▶ [The problem]:
Your reply must consist of the data below, reproduced character for character.
BEGIN Record excerpts
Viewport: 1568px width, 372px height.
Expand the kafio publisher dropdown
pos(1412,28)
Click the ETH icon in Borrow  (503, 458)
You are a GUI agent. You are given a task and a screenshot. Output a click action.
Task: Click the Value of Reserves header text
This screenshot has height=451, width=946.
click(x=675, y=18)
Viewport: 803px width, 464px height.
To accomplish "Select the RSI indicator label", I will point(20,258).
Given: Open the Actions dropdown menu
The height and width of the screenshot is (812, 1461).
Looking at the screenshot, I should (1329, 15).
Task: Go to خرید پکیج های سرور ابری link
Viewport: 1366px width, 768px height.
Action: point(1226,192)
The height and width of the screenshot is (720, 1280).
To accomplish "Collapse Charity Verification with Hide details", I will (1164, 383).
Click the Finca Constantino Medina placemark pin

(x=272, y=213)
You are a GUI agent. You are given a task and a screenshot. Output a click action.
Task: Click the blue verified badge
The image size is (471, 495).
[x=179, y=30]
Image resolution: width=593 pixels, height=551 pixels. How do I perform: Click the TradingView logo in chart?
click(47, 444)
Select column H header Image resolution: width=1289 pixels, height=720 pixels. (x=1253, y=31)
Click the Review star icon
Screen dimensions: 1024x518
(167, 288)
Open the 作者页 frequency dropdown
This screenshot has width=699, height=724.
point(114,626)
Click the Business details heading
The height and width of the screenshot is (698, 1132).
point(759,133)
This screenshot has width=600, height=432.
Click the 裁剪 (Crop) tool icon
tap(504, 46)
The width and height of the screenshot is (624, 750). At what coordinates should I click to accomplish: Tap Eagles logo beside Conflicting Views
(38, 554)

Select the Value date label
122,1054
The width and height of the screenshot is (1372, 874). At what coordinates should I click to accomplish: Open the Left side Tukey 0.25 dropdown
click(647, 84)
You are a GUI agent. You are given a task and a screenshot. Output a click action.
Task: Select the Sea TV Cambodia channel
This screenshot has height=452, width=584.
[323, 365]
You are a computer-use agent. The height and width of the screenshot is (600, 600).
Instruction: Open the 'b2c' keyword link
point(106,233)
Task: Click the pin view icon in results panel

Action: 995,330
END Record excerpts
▶ [Result]:
Viewport: 1568px width, 372px height.
Expand the kafio publisher dropdown
pos(1412,28)
Click the ETH icon in Borrow  (503, 458)
You are a GUI agent. You are given a task and a screenshot. Output a click action.
Task: Click the Value of Reserves header text
This screenshot has height=451, width=946.
click(x=675, y=18)
Viewport: 803px width, 464px height.
To accomplish "Select the RSI indicator label", I will point(20,258).
Given: Open the Actions dropdown menu
The height and width of the screenshot is (812, 1461).
Looking at the screenshot, I should (1329, 15).
Task: Go to خرید پکیج های سرور ابری link
Viewport: 1366px width, 768px height.
Action: point(1226,192)
The height and width of the screenshot is (720, 1280).
To accomplish "Collapse Charity Verification with Hide details", I will (1164, 383).
Click the Finca Constantino Medina placemark pin

(x=272, y=213)
You are a GUI agent. You are given a task and a screenshot. Output a click action.
Task: Click the blue verified badge
The image size is (471, 495).
[x=179, y=30]
Image resolution: width=593 pixels, height=551 pixels. How do I perform: Click the TradingView logo in chart?
click(47, 444)
Select column H header Image resolution: width=1289 pixels, height=720 pixels. (x=1253, y=31)
Click the Review star icon
Screen dimensions: 1024x518
(167, 288)
Open the 作者页 frequency dropdown
This screenshot has width=699, height=724.
point(114,626)
Click the Business details heading
The height and width of the screenshot is (698, 1132).
point(759,133)
This screenshot has width=600, height=432.
Click the 裁剪 (Crop) tool icon
tap(504, 46)
The width and height of the screenshot is (624, 750). At what coordinates should I click to accomplish: Tap Eagles logo beside Conflicting Views
(38, 554)

Select the Value date label
122,1054
The width and height of the screenshot is (1372, 874). At what coordinates should I click to accomplish: Open the Left side Tukey 0.25 dropdown
click(647, 84)
You are a GUI agent. You are given a task and a screenshot. Output a click action.
Task: Select the Sea TV Cambodia channel
This screenshot has height=452, width=584.
[323, 365]
You are a computer-use agent. The height and width of the screenshot is (600, 600).
Instruction: Open the 'b2c' keyword link
point(106,233)
Task: Click the pin view icon in results panel

Action: 995,330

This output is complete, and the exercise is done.